MATERIAL SHOWN>

========================

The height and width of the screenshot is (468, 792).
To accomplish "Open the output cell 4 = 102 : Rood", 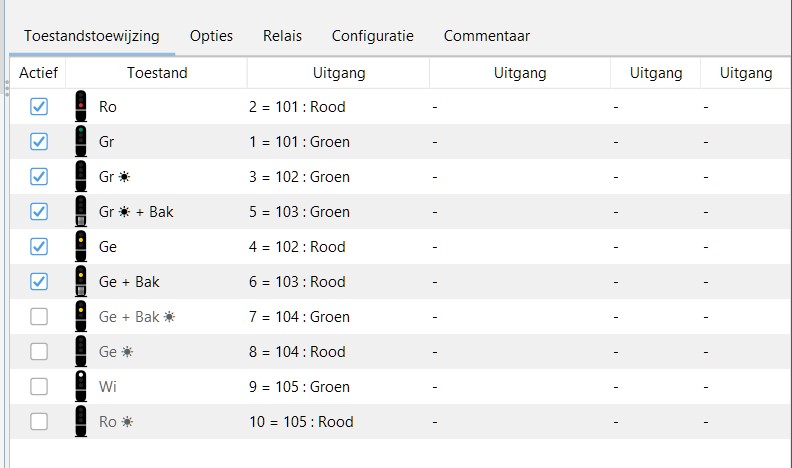I will click(x=297, y=247).
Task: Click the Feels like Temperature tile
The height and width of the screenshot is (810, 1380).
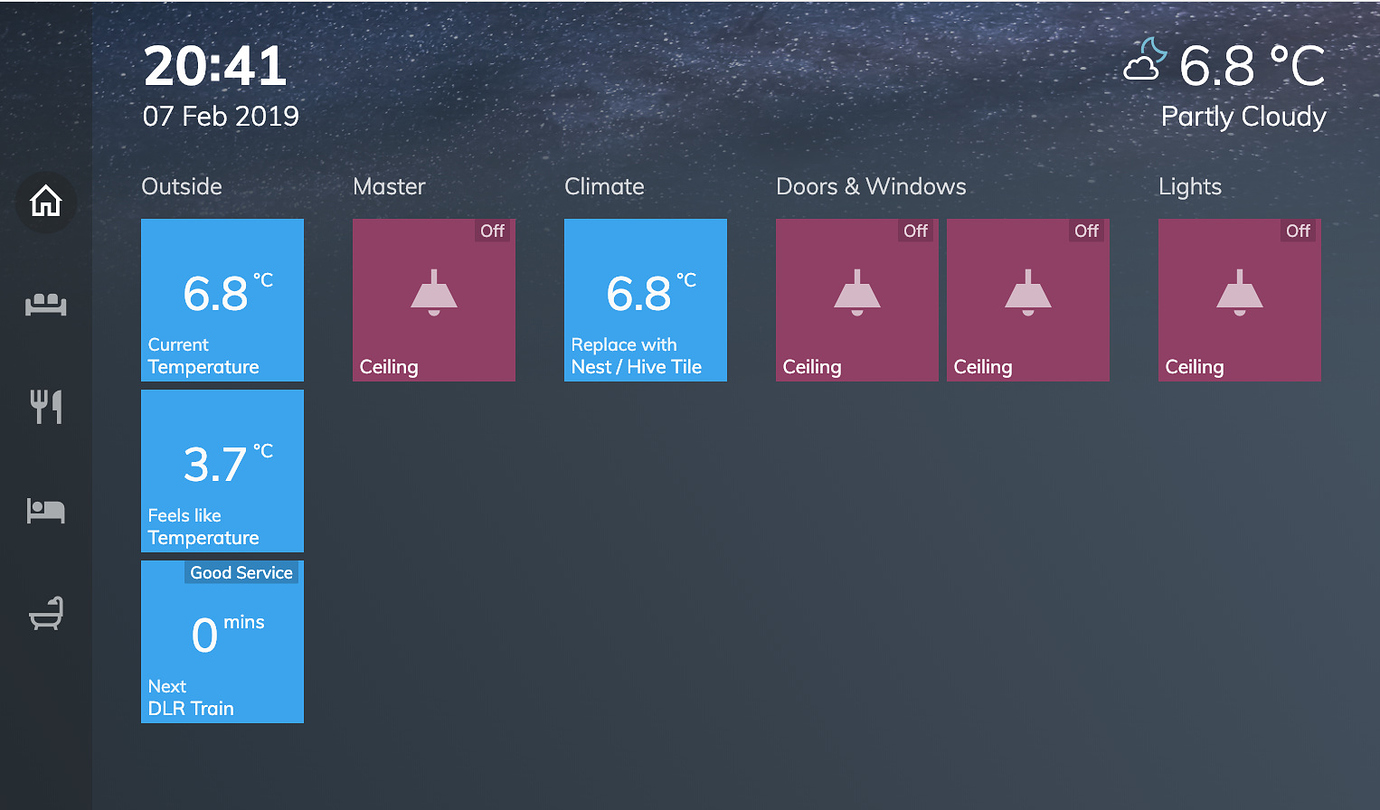Action: tap(222, 471)
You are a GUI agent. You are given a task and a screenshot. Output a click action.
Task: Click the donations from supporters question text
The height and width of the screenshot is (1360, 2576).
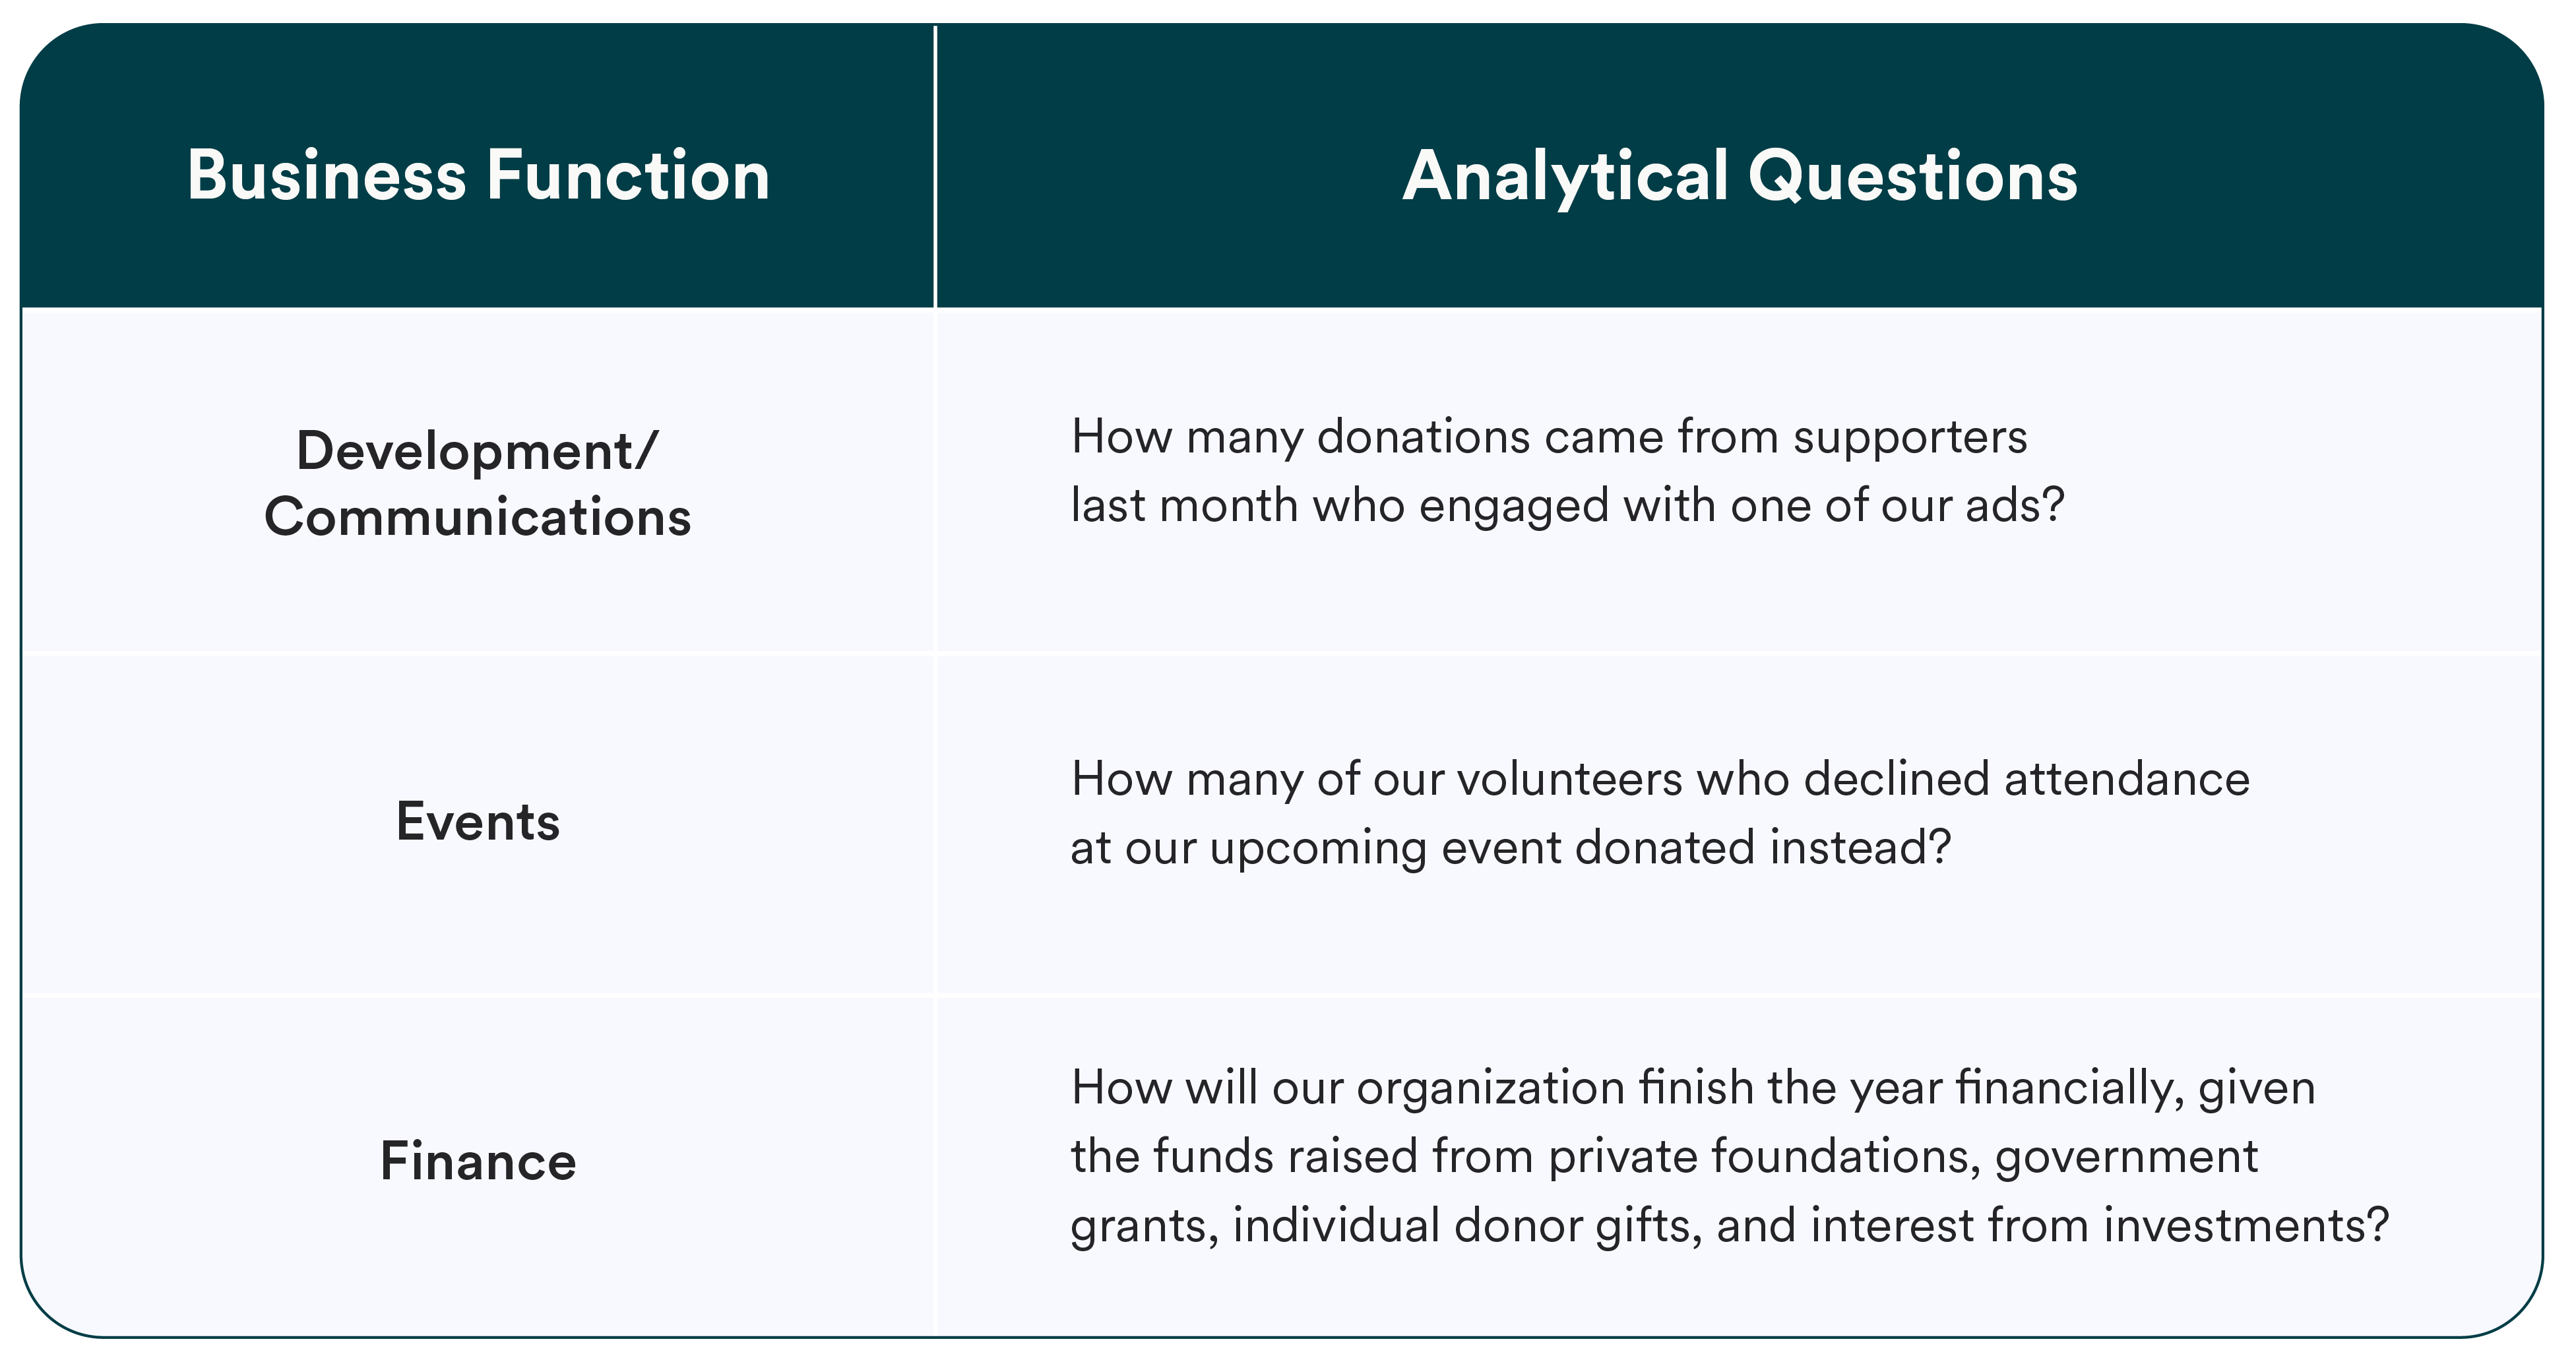[x=1567, y=471]
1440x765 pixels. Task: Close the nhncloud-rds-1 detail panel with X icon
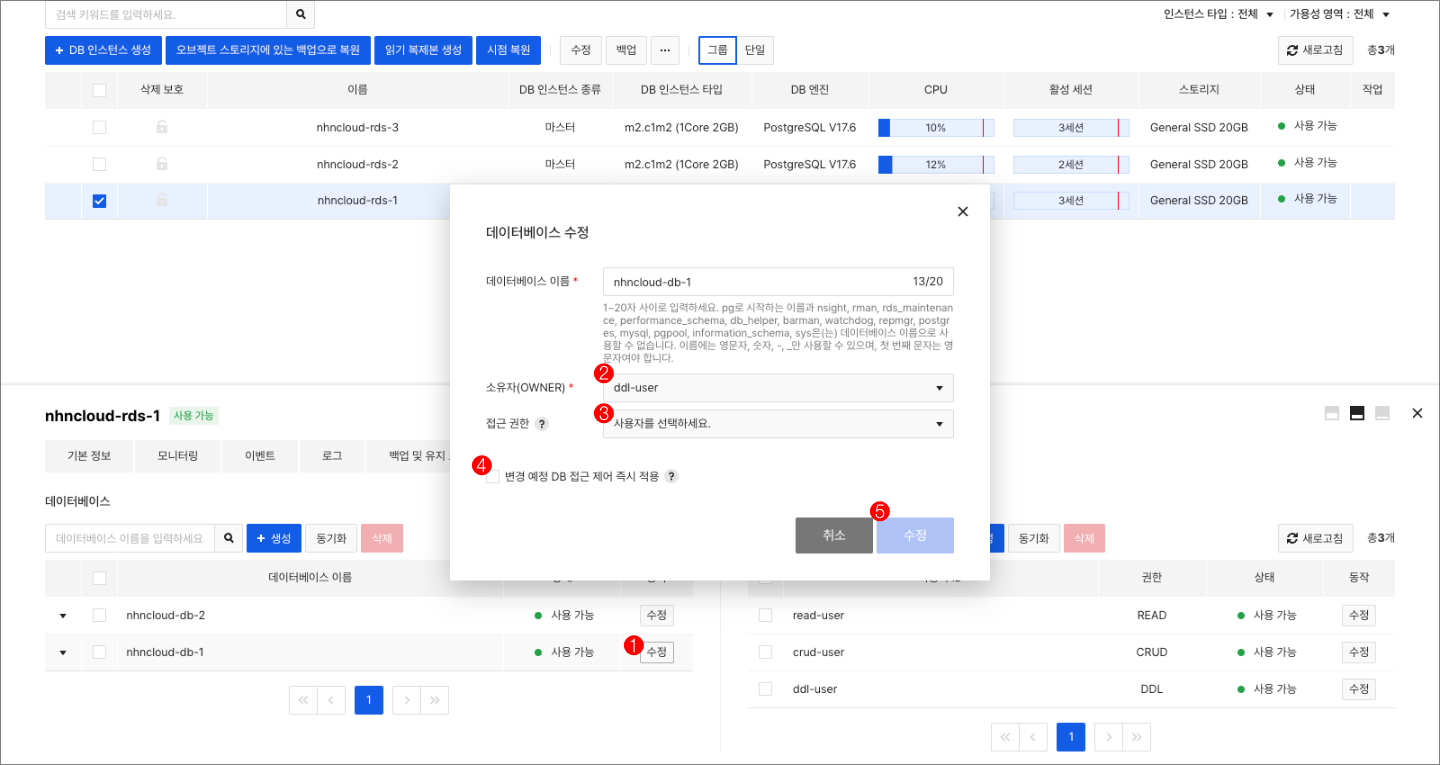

========================

TASK TO COMPLETE> Restate exactly, and only, the lines from the one that holds "Task: Click the donations" down to the last line of the material above. Omit the pictures.

WRITTEN ANSWER>
Task: Click the donations from supporters question text
The height and width of the screenshot is (1360, 2576).
[x=1567, y=471]
1440x765 pixels. Task: Close the nhncloud-rds-1 detail panel with X icon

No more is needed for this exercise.